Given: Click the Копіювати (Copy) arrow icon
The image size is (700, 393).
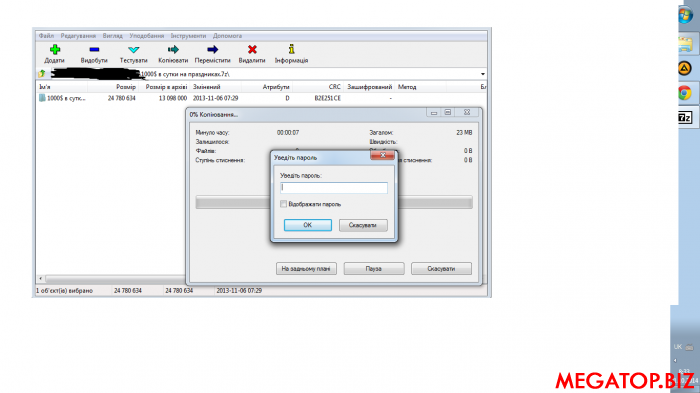Looking at the screenshot, I should pyautogui.click(x=173, y=50).
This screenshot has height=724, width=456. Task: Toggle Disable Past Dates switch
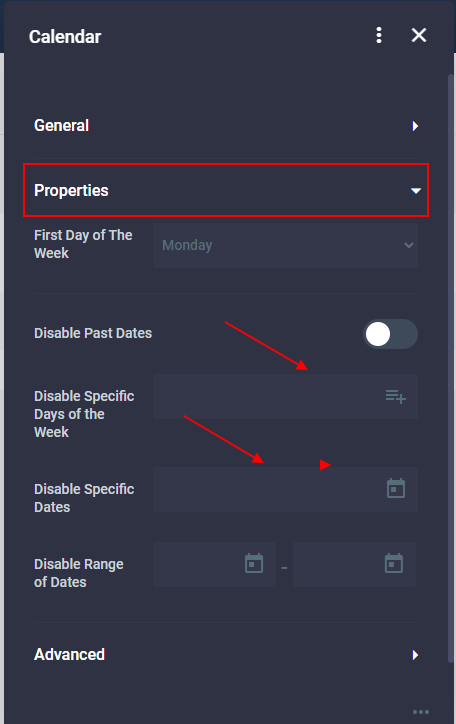point(390,334)
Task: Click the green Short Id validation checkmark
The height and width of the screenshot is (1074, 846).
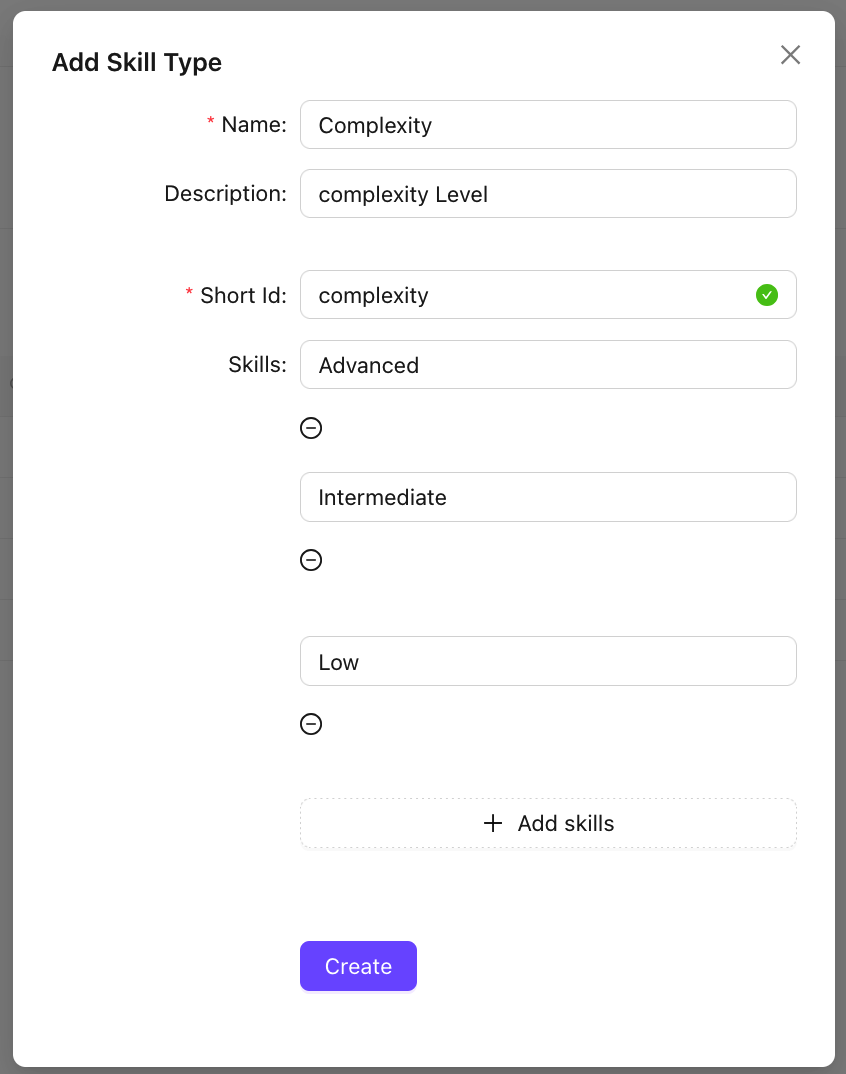Action: (x=767, y=295)
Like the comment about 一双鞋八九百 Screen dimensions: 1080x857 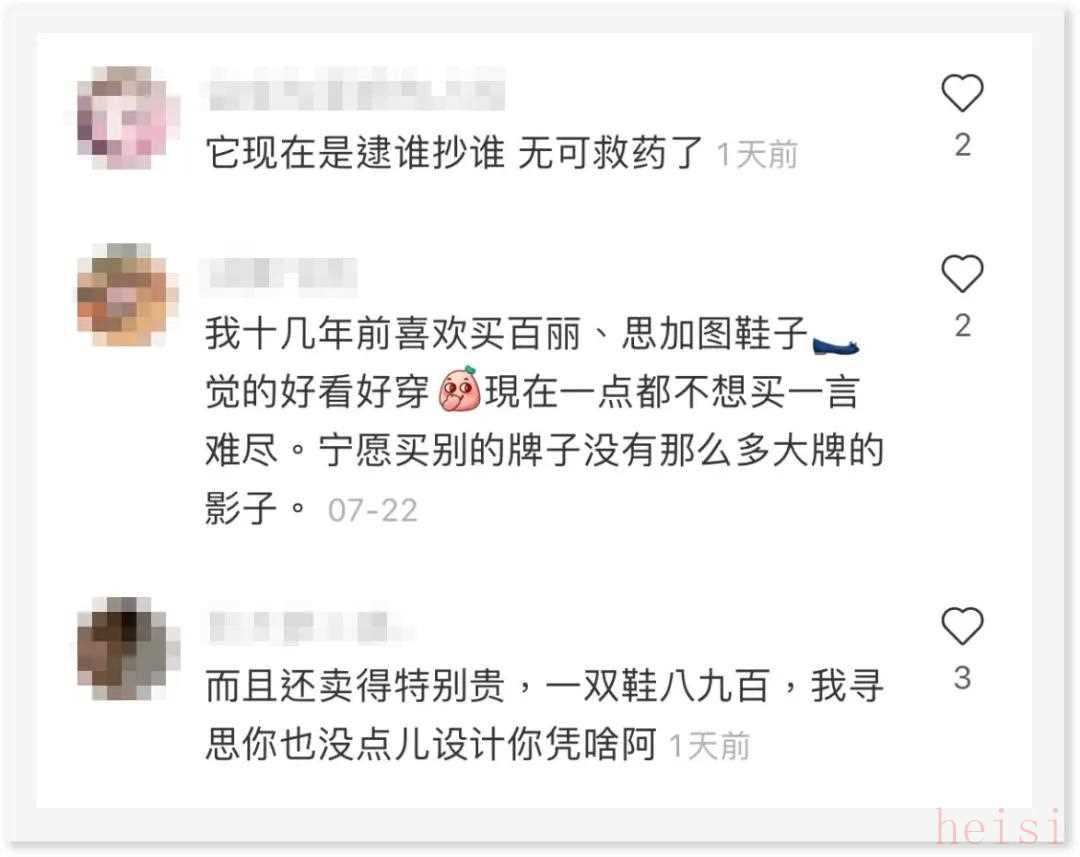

+===+

• [Your task] Please arrange every line of the data above as a Markdown table with a Row column numbering each line and a Text column holding the line. Skip blank lines and leave the pictures out.

• [Correct answer]
| Row | Text |
|---|---|
| 1 | Given: Click the Копіювати (Copy) arrow icon |
| 2 | The image size is (700, 393). |
| 3 | Looking at the screenshot, I should pyautogui.click(x=173, y=50). |
| 4 | This screenshot has height=724, width=456. Task: Toggle Disable Past Dates switch |
| 5 | point(390,334) |
| 6 | Task: Click the green Short Id validation checkmark |
| 7 | The height and width of the screenshot is (1074, 846). |
| 8 | Action: (x=767, y=295) |
| 9 | Like the comment about 一双鞋八九百 Screen dimensions: 1080x857  |